**Exercise requirements:**
(1) In the product analytics tips, switch "twist" to "catch" and write out the passage starting with "You see the" and going on through "want to measure.".
(2) Answer these questions from the product analytics tips.
(a) How many tips were shared on LinkedIn?
(b) What is the name of the framework that the goals-driven approach turns out to be?
(c) Which kind of indicator is described as easy to determine?

## Begin Selected passage

In many calls I notice that product people seem to shy away from analytics. I was wondering why.
I had an eye opening chat about this with Henry Latham. We noticed that analytics is difficult when you don’t know how “you get there”. But when you have a thinking pattern to follow and a cheat sheet at hand, (product) analytics becomes much easier.
Therefore, I have shared 9 practical tips every day on LinkedIn, based on hands-on experience that will help you get started.
This is the collection of those 9 tips.
#1 Fuck frameworks. But don’t ignore them.
🤔 Having trouble finding the right metrics for checkpoints in your product to measure its success?
Frameworks are good and evil. They are created to reflect a pattern of thinking, a concept. They help you get started. They become evil when they are propagated in a way that you have to stick to them and that any adaptation is bad – which is wrong, of course.
So, there are two possible starting points to get to your checkpoint metrics:
❶ Start with a framework that includes definitions and questions to get you thinking. Some popular frameworks are Pirate Metrics (AARRR), HEART, GAME, GSM, etc…. Follow their thought process to get started. Change any measure of the framework that doesn’t help you, or doesn’t fit to your situation.
OR
❷ Have a goals-driven approach. Start with asking yourself these important questions: What is the goal of this step? What am I trying to achieve in this step? What are the questions I want to get answered?
Starting from here, asking the right follow up questions, and a good discussion will get you to the right metrics.
And guess what.
Turns out, number 2 is a framework called Goals Questions Metrics – GQM 😱
Haha, well…… I call it common sense 🤓
#2 Seeing leading and lagging indicators as funnels.
🤔 Always tried to understand the practical meaning of and coming up with leading and lagging indicators after having read yet another post about them?
To remind the difference:
⚫️ Leading indicators help you to predict the future. They’re difficult to determine but it’s easier for the team to measure direct impact of their actions.
⚫️ Lagging indicators reflect the impact of changes in the past. They’re easy to determine but it’s nearly impossible to point out direct impact of an action.
Now, I got asked by a coachee: Is user activity xyz (one out of several possible activities in their product) a leading indicator?
❗️My question was: leading indicator OF WHAT?
You see the twist?
A metric feeds into another metric, which feeds into another metric, etc. You can see the preceding metrics as, so to speak, leading indicators of the following ones.
So…
- First you define what you want to measure.
- Then you break it down into a metrics tree.
This way you get all the leading (and lagging) indicators of that specific point that you’re looking at. The farther away, the more indirect its impact is on the goal metric.
Another way of visualizing this tree that can help you to get a different thinking is to think of the metrics along a path as a funnel.
You know how to lead a customer through a funnel and measure success and conversion on each step, right?
💁🏻♀️ There you go.
You have a funnel of leading and lagging indicators to start with.
And now in the next step, you can refine them and pick the ones that you want to improve and can be directly responsible for with your team.
Done.
#3 Making decisions based on data is science. At the same time it’s not. Don’t be scared to get started.
🤔 Yes, it’s true. If you don’t have a lot of data points, you can’t reach significance of your data for example in A/B tests. “That’s why it doesn’t make sense to run analytics on any product that doesn’t generate a lot of data points”, right?

## End Selected passage
## Begin Information shown

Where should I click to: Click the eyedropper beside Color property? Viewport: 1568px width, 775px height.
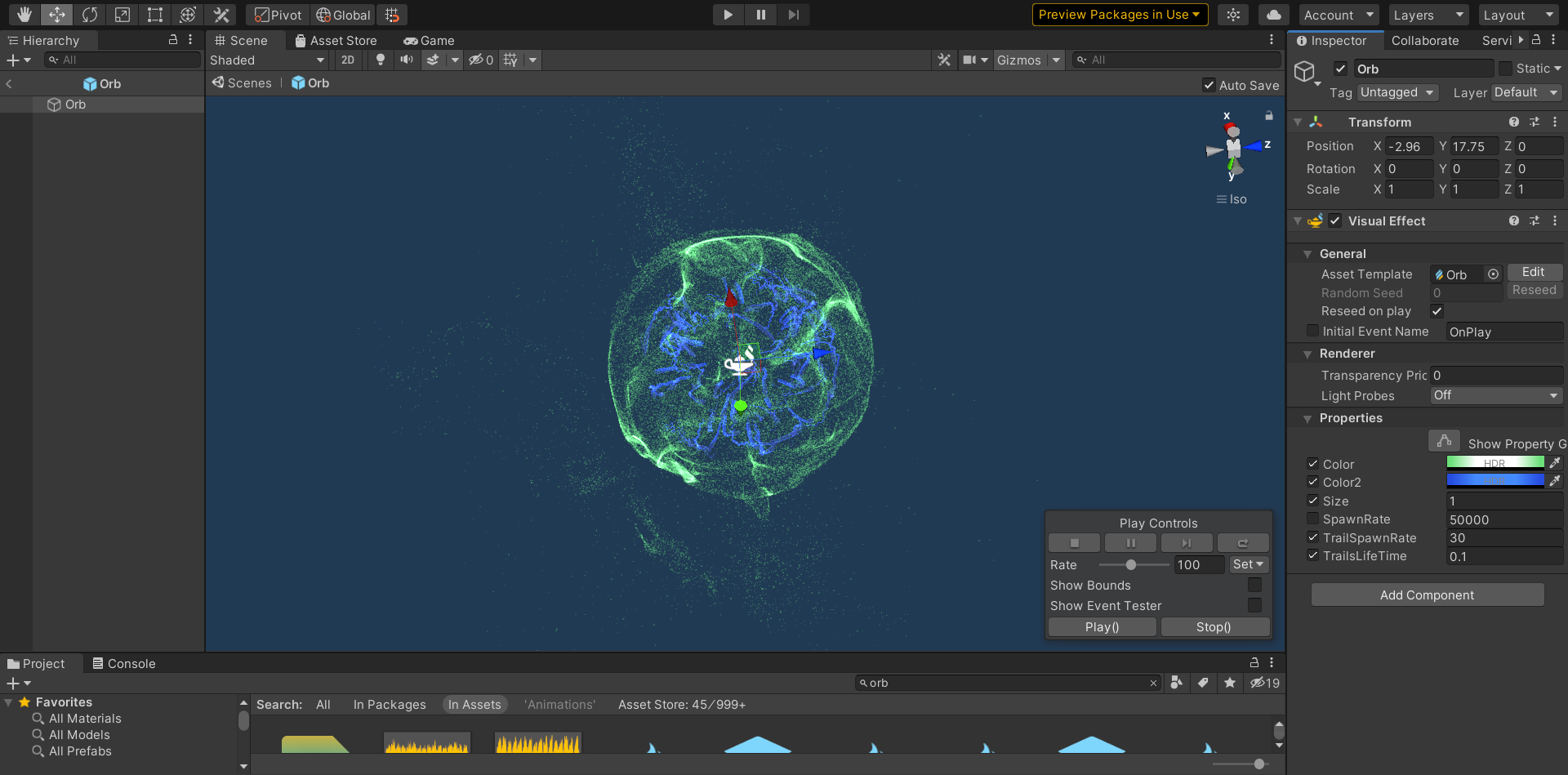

## End Information shown

**Solution set:**
(1)
You see the catch?
A metric feeds into another metric, which feeds into another metric, etc. You can see the preceding metrics as, so to speak, leading indicators of the following ones.
So…
- First you define what you want to measure.

(2)
(a) Nine tips.
(b) Goals Questions Metrics (GQM).
(c) Lagging indicators.